> _Task description_: Look through the records below and collect all lines that hold the string "agent".

> _Dataset content_:
##########

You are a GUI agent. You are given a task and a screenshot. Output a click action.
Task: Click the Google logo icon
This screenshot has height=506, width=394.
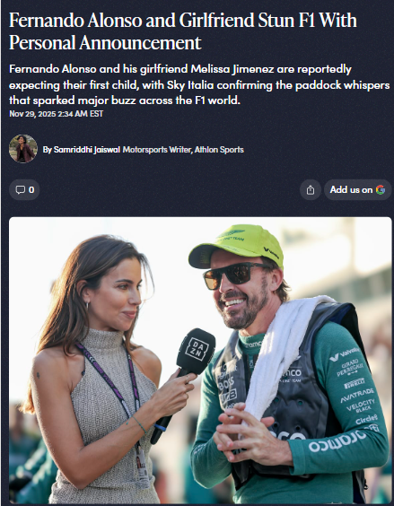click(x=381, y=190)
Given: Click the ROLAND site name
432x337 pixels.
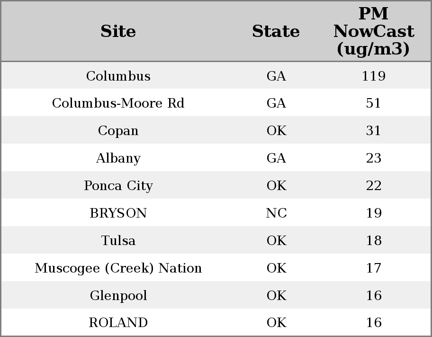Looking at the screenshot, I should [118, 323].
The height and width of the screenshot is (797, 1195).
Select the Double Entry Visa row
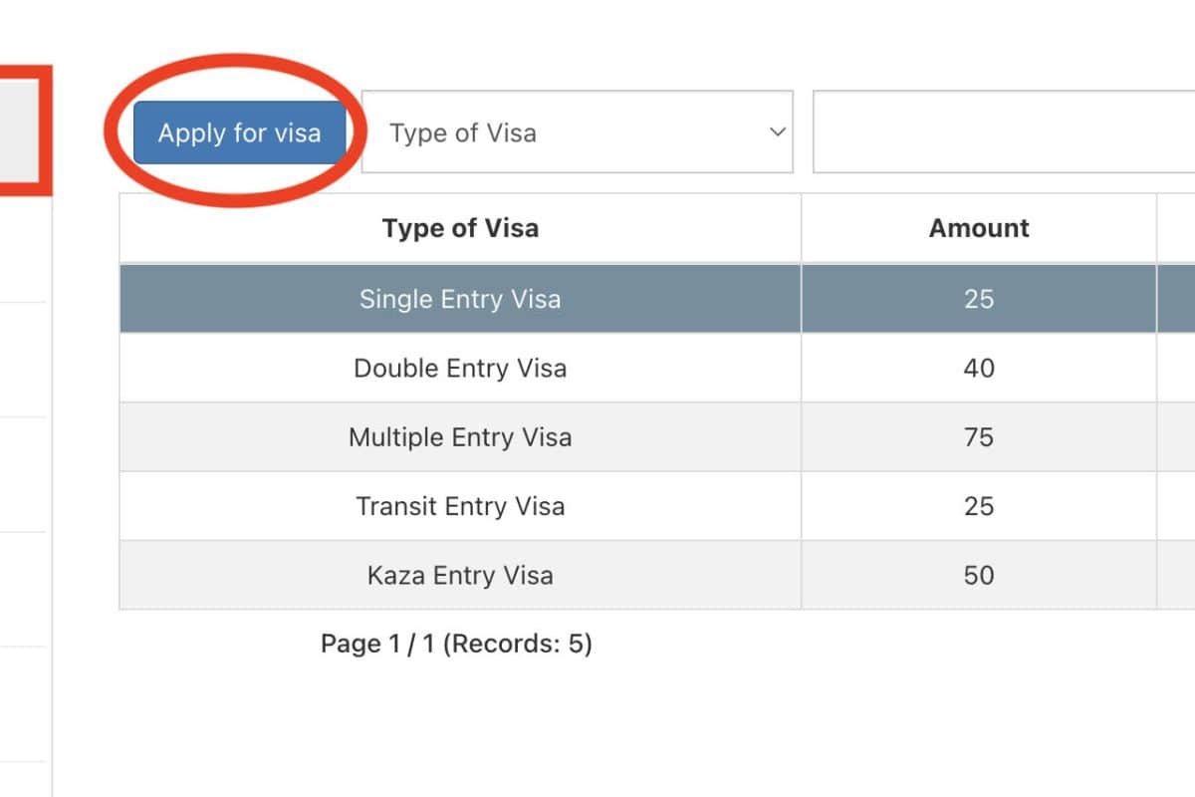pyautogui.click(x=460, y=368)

##########

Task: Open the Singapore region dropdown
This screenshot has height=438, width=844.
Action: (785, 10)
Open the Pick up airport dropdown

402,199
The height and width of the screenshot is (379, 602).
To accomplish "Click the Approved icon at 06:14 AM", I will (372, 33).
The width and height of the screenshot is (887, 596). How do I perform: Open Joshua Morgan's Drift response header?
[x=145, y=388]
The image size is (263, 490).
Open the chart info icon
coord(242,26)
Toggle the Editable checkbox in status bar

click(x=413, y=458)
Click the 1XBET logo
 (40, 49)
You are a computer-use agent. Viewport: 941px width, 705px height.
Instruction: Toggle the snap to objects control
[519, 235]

##########

> _Output for this task_:
You are a GUI agent. You are given a task and a screenshot. Output a click action.
You are a computer-use agent. Viewport: 941px width, 705px height.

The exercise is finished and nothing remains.